# Introduction to NLTK

This notebook is designed to be used alongside the book _Natural Language Processing with Python: Analyzing Text with the Natural Language Toolkit_, written by Steven Bird, Ewan Klein, and Edward Loper of Stanford University, who developed NLTK.

This notebook is based on the following sources:

- [NLTK book, chapter 1](https://www.nltk.org/book/ch01.html)
- [NLTK tutorial](https://www.analyticsvidhya.com/blog/2021/07/nltk-a-beginners-hands-on-guide-to-natural-language-processing/)
- [Practice parsing text in NLP with Python](https://opensource.com/article/20/8/intro-python-nltk)

First install nltk using

    conda install -c anaconda nltk
    

In [None]:
import nltk
from nltk.tokenize import sent_tokenize, word_tokenize
# The following downloads need to be performed just once.
# They can be commented out afterwards.
#nltk.download()
#nltk.download('punkt_tab')
#nltk.download('tagsets_json')

You now need to select what corpora (plural of corpus!) and packages you require. For this notebook, it is sufficient to select just the "book" identifier. After running this, it is better to comment out the next line so it is not run again.

## Assign some text and tokenise it

First we just check that we can tokenize a short piece of text.

In [None]:
maSpeech = """Friends, Romans, countrymen, lend me your ears;
I come to bury Caesar, not to praise him.
The evil that men do lives after them;
The good is oft interred with their bones;
So let it be with Caesar."""

First we split the text into sentences.

In [None]:
print(sent_tokenize(maSpeech))

Now we split the text into words. Note that punctuation elements (like commas and full stops) are also treated as "word" tokens.

In [None]:
print(word_tokenize(maSpeech))

## Stage 1: Remove punctuation and make the text lower case

We use python's _regular expression_ library `re` to exclude non-alphanumeric characters, such as punctuation, and python's inbuilt `lower()`fnction to convert all alphabetic characters to lower case.

In [None]:
import re
text = re.sub(r"[^a-zA-Z0-9]", " ", maSpeech.lower())
print(text)

Now we can split the lower case text by spaces and we just get a list of those words, without punctuation.

In [None]:
words = maSpeech.split()
print(words)

## Stage 2: Remove stopwords

There are many words in the English language that do not add much information by themselves.
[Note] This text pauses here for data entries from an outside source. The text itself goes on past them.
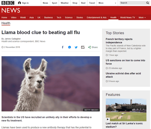Viewport: 151px width, 129px height.
Task: Email this article using envelope icon
Action: tap(83, 47)
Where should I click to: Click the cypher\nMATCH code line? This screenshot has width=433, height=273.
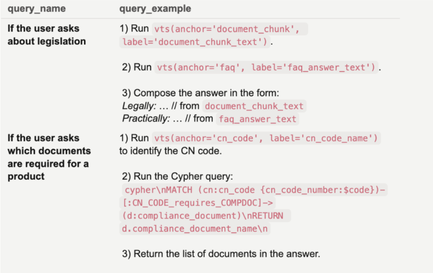(x=254, y=190)
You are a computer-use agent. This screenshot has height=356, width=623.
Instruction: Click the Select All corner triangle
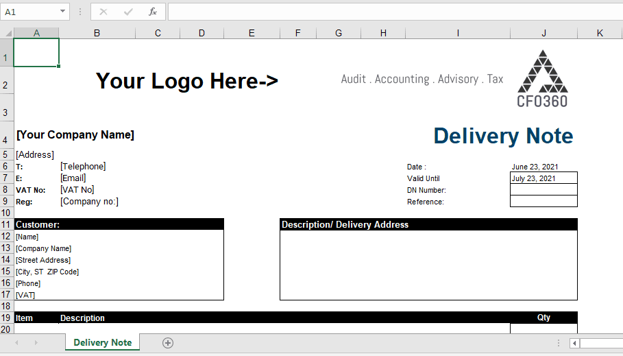point(7,33)
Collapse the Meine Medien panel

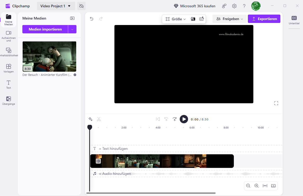[x=72, y=18]
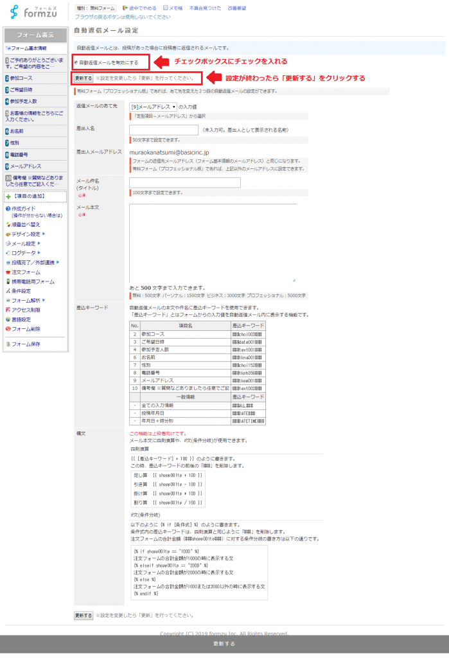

As such they can usually be removed, as they are just "noise" added to the more useful words that carry most of the meaning of the text.

In [None]:
from nltk.corpus import stopwords
print(stopwords.words("english"))

# Remove stop words, using a list comprehension
filteredWords = [w for w in words if w not in stopwords.words("english")]
print(filteredWords)

Note that many of the words have been removed, but those that are left are the "interesting" ones.

## Stage 3a: Stemming

Some words are essentially similar, e.g., "friend" and "friends" or "come" and "came". In NLP terms, each such pair is derived from a "stem" word. NLTK offers Porter, Lancaster and Snowball stemmers, which help to standardise the text as follows. 

In [None]:
from nltk.stem.porter import PorterStemmer
# Reduce words to their stems
porterStemmed = [PorterStemmer().stem(w) for w in filteredWords]
print(porterStemmed)

Note that some word stems are not quite right, e.g., "buri" should be "bury". The error is because the Porter stemming rule was to remove "ed" from the end of the word, where it is found. This rule might work in many cases, but there are exceptions, as here.

# Stage 3b: Lemmatisation

An alternative approach, that is often more reliable (though the need to lookup a language-specific dictionary can make it run slowly with large amounts of text), is called lemmatisation. A _lemma_ is a candidate root that is obtained by looking up a database of real words. We try this as an alternative standardisation technique.

In [None]:
#nltk.download('omw-1.4')
from nltk.stem.wordnet import WordNetLemmatizer
# Reduce words to their root form
wnLemmed = [WordNetLemmatizer().lemmatize(w) for w in filteredWords]
print(wnLemmed)

Note that lemmatisation has generally performed better, but it failed to notice that "interred" is the past tense of "inter" (to bury), whereas the Porter stemmer correctly applied a rule that transformed "interred" to "inter".

## Next step - analytics

Now that we have preprocessed the words from our text, we can generate simple counts, showing how the original set was changed by the 3 stages of preprocessing above.

In [None]:
print("Number of words without punctuation {}".format(len(words)))
print("Number of words without punctuation and stopwords {}".format(len(filteredWords)))
print("Number of such words following stemming {}".format(len(porterStemmed)))
print("Number of such words following lemmatisation {}".format(len(wnLemmed)))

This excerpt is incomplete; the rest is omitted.